________________________________________
VIRTUALLY EVERYONE who writes seriously about scotch whisky will know Dr Nick Morgan. Part of his overarching role as head of whisky outreach for the world’s largest producer of scotch whisky is to keep an eye on all of us. Monitor who is friendly and who might be hostile and, in the unlikely event that one of us should make a mistake, we will get a ‘quiet’ phone call pointing out the error.
In many ways Morgan is the gatekeeper not just for Diageo but also for scotch whisky. Arguably second only to the Scotch Whisky Association itself. He is the scotch whisky equivalent of the Idris Elba played character in the Thor films: Heimdall, the all-seeing, all-hearing sentry of the Bifröst Bridge to the hero’s home, Asgard.
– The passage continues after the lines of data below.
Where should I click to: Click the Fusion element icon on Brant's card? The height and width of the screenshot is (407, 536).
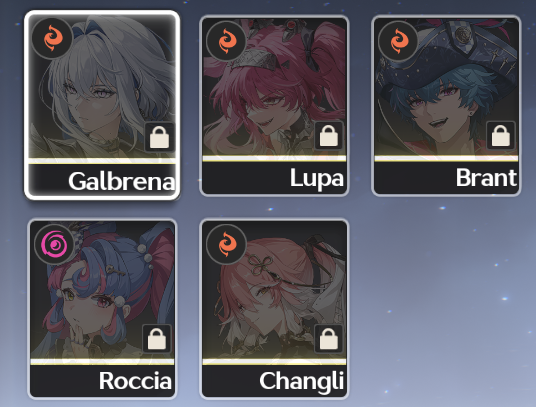pyautogui.click(x=398, y=41)
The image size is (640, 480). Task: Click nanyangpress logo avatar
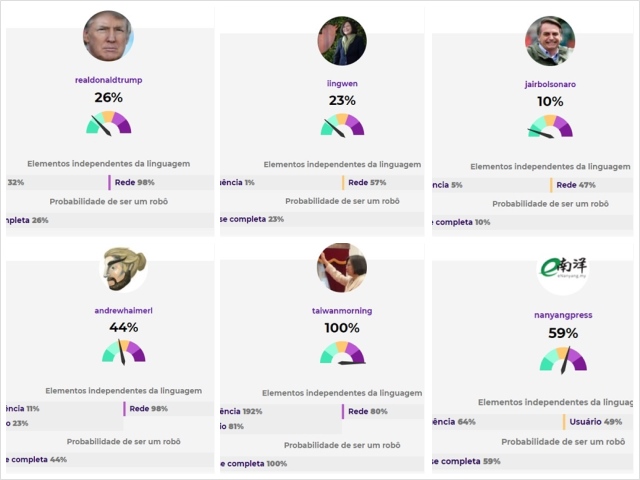click(x=563, y=272)
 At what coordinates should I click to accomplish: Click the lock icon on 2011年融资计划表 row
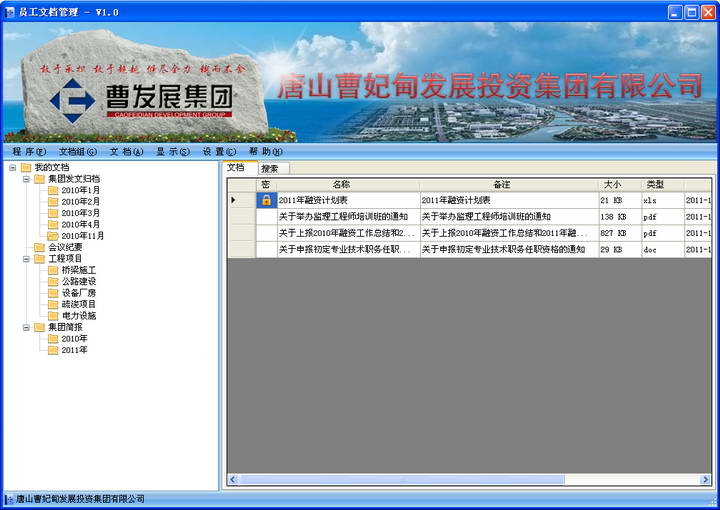pos(266,200)
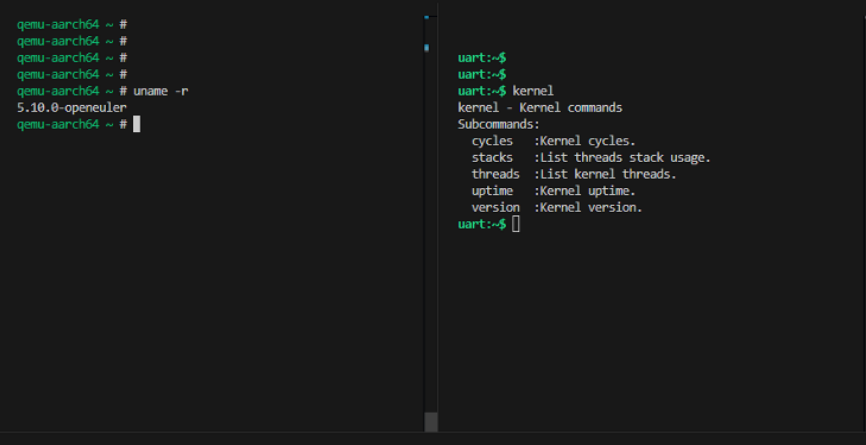Click the left terminal scrollbar thumb

point(431,422)
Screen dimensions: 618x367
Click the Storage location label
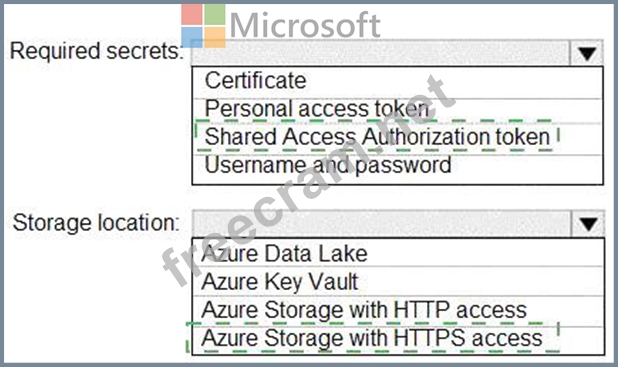tap(96, 223)
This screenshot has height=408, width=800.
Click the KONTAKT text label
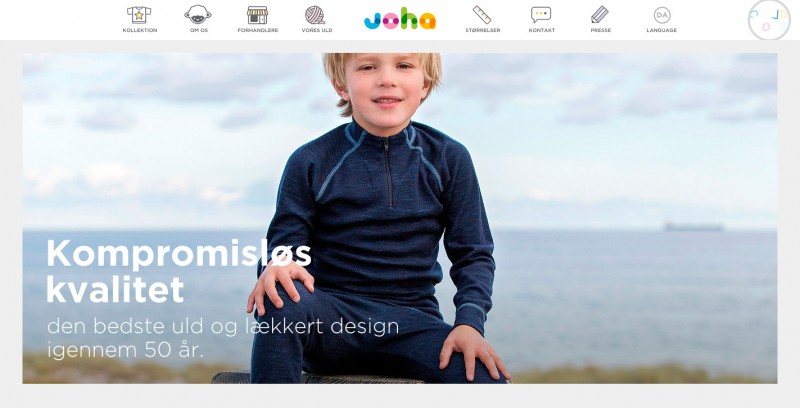tap(542, 31)
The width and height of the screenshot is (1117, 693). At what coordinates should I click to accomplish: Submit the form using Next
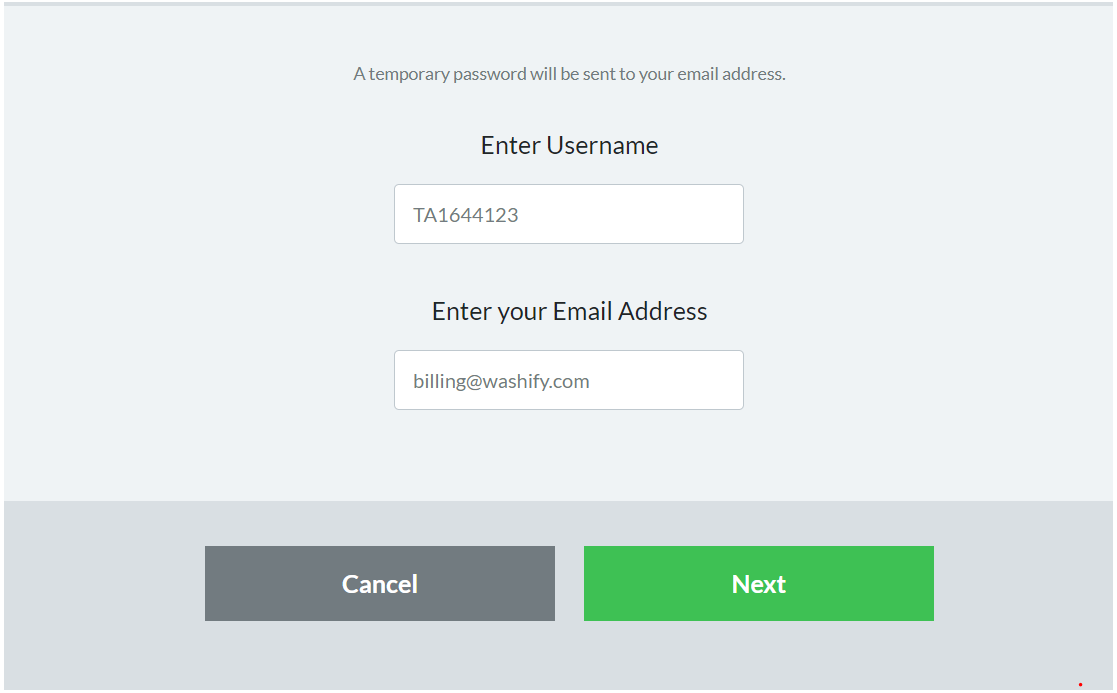point(758,584)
Without the fancy costume – toga, helmet, sword and large lever, of course.
One senses he performs similar tasks within the Diageo scotch whisky brand groups, tempering possibly over-enthusiastic, over-ambitious marketing and sales executives who might rashly draw up plans to cut costs by switching scotch production to India.
It is a job for which you could easily be feared and hated. But the quietly spoken Morgan commands respect. Being the son of a police officer and an intellectual, Morgan has the authority to challenge anyone within his orbit. On top of that, he is widely liked. In a nutshell, he is a historian/archivist turned global marketer. You could say he is a historian who has made history, in terms of within the company that is now Diageo and scotch whisky.
He studied medieval history at university and went on to gain a PhD, hence the ‘doctor’, with a thesis on Lancashire Quakers and the Establishment, 1660-1730. Studying never-looked-at-before archives in a Quaker meeting house near Lancaster railway station, he perceived a tension between Quakers in their north west homeland and Quakers in London. Morgan sees an analogy between the National Union of Miners’ battle with the Thatcher government in the 1970s – a movement that set out to be and do one thing that ended up doing and being something else.
His thesis was published and he’s “chuffed to bits” that in a review it was described as “pathbreaking”. Sadly it wasn’t a best seller and royalties were such that they didn’t cover the cost of writing and posting a cheque.
He landed a research job with the Economic Social Research Council then got a job at Glasgow university teaching Scottish history along with “the application of computers in teaching and research”. These were early days in IT.
COMPANY ARCHIVE
Morgan then got a letter from United Distillers, the forerunner to Diageo, asking whether he would be interested in setting up an archive for the company’s history, going back to the Distillers Company (DCL), Johnnie Walker, Haig, Black & White, White Horse, Bell’s, Vat 69, Buchanan’s, Old Parr, Dewars, et al.